We help clients reach their suppliers who sometimes sit outside of traditional SCF programs, often smaller vendors with limited credit access, thin margins and insufficient resources to navigate complex onboarding. Our approach combines several liquidity levers to support these suppliers without putting pressure on the buyer’s balance sheet. 

Supply chain finance remains a foundational tool for strategic and mid-tier suppliers, but long-tail suppliers often need simpler, more operationally accessible solutions. For those segments, we offer our Pay-on-Behalf (POBO) capability. POBO allows MUFG to pay suppliers directly on the buyer’s behalf, ensuring fast, predictable settlement without requiring the supplier to join a financing program. It removes friction, reduces reconciliation issues and stabilises cash flow for vendors in emerging markets or with limited banking infrastructure. 

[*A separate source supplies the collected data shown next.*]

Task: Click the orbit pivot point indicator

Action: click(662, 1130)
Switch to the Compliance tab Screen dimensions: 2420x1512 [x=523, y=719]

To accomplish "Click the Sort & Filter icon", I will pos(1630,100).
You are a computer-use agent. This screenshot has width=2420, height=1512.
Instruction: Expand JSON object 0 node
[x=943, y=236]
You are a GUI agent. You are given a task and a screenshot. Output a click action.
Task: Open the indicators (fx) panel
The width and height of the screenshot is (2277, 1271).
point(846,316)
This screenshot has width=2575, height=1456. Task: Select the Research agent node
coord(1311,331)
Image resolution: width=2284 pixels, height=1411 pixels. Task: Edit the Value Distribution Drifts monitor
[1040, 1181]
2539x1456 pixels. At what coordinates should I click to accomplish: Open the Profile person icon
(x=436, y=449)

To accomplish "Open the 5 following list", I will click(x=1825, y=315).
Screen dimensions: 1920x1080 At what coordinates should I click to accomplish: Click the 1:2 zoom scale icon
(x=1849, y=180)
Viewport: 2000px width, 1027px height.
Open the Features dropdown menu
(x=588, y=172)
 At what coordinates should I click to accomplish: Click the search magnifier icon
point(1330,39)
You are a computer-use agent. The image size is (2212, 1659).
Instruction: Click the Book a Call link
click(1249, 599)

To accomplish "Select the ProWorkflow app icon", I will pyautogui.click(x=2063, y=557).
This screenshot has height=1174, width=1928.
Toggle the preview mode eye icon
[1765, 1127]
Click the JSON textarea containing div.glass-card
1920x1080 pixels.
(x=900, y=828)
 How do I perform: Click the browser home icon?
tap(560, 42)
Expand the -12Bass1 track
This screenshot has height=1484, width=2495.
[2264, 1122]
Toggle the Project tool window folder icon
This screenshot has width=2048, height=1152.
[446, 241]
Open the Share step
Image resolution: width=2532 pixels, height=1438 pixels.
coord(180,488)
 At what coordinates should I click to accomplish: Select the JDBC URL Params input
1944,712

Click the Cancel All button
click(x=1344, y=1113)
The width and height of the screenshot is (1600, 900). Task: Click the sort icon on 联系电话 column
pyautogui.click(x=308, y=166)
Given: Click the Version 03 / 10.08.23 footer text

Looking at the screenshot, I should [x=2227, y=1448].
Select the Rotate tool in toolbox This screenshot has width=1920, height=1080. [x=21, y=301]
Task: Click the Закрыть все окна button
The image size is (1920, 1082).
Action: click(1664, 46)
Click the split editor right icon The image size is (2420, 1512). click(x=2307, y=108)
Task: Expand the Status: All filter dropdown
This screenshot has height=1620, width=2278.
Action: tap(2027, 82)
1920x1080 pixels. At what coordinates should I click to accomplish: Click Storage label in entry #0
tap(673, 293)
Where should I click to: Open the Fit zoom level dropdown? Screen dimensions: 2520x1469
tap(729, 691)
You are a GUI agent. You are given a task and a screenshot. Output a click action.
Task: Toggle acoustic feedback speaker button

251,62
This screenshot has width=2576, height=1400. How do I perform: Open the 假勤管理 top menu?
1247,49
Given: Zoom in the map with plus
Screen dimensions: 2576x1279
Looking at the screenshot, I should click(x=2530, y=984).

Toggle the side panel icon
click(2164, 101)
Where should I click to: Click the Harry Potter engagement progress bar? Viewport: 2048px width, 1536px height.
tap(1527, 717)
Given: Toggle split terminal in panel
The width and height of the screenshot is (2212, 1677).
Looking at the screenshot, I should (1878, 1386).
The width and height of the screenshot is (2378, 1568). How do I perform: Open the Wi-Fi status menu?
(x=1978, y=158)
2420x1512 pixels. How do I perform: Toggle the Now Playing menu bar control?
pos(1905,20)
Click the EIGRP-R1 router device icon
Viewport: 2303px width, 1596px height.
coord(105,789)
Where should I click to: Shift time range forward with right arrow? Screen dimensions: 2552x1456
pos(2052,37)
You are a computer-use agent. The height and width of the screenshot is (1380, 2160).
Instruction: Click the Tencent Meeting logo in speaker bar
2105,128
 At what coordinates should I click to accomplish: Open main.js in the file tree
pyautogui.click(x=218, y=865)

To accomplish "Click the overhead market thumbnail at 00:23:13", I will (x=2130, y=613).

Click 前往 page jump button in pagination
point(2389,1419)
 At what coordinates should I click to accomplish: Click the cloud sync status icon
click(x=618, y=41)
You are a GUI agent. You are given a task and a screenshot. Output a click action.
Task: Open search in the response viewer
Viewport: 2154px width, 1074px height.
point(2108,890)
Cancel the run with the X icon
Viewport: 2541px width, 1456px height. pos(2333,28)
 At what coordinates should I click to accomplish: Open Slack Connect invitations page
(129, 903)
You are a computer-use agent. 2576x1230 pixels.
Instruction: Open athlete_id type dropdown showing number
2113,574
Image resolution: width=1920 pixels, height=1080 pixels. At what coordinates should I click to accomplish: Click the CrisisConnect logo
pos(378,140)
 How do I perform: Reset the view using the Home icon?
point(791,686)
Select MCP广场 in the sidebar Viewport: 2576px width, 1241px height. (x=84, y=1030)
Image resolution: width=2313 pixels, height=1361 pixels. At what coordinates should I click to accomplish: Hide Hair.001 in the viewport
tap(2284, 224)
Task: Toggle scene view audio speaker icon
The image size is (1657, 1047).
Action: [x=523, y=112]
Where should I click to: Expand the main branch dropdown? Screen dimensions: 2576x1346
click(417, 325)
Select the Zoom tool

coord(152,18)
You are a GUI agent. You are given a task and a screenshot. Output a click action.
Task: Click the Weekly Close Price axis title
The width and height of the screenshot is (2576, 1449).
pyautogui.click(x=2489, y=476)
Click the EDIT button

We also design hybrid programs that use bank funding, buyer-funded dynamic discounting and POBO, enabling procurement and treasury teams to direct liquidity where it supports the most vulnerable suppliers while keeping working capital neutral or accretive. Our supplier education, onboarding support and transparent digital tools complete the ecosystem, helping clients build resilient supply chains without overextending internal liquidity. 

Supply chain finance remains a foundational tool for strategic and mid-tier suppliers (Credit: Getty)

Which bank terms are shifting most under tariff uncertainty – and how should treasurers respond? 

Tariff uncertainty often changes risk profiles, trade patterns and collateral needs, which affects how banks structure facilities. Now, we see the greatest movement in tenor, borrowing bases and covenant definitions tied to inventory levels, receivables concentration, or commodity volatility. 

Banks also evaluate cross border exposure more closely. Shipping terms, geopolitical risk and supplier diversification can influence pricing or advance rates in trade and receivables programs. 

We see treasurers looking to respond with stronger data discipline. Real-time insight into inventory, forecast accuracy, supplier concentration and demand variability allows companies to negotiate from a position of strength. Transparency also helps banks structure facilities that match the client’s true risk, often resulting in more favourable terms. 

Thinking about optionality above all should be top of mind for treasurers. Access to multiple liquidity channels from supply chain finance, receivables finance and dynamic discounting to inventory solutions, creates resilience and reduces dependence on any single instrument during periods of tariff fluctuation. 

Looking to 2026, what changes do you expect in supply chain finance? 

We are already seeing supply chain finance operate as part of a broader working capital platform rather than a stand-alone solution and I think that will only grow stronger in 2026. Clients want a single ecosystem that connects payables, receivables and inventory with shared data, automated workflows and consistent governance. 

Technology is driving much of this shift. Advances in AI will improve risk assessment, fraud detection, cash forecasting and supplier segmentation. Treasurers will use predictive analytics to target liquidity to the suppliers or markets that need it most. 

Regulatory attention will continue, particularly regarding transparency and the financial health of suppliers. Companies that treat supply chain finance as a strategic partnership, rather than a balance sheet lever, will stand out. Finally, ESG considerations will shape program design, especially outside of the US.  Buyers will use supply chain finance, dynamic discounting, Pay-on-Behalf, e-payables and commercial card solutions to support small, diverse and sustainable suppliers and to measure upstream resilience more rigorously. 

The future favours integrated solutions, stronger supplier ecosystems and data-driven decisions that enhance free cash flow and operational stability.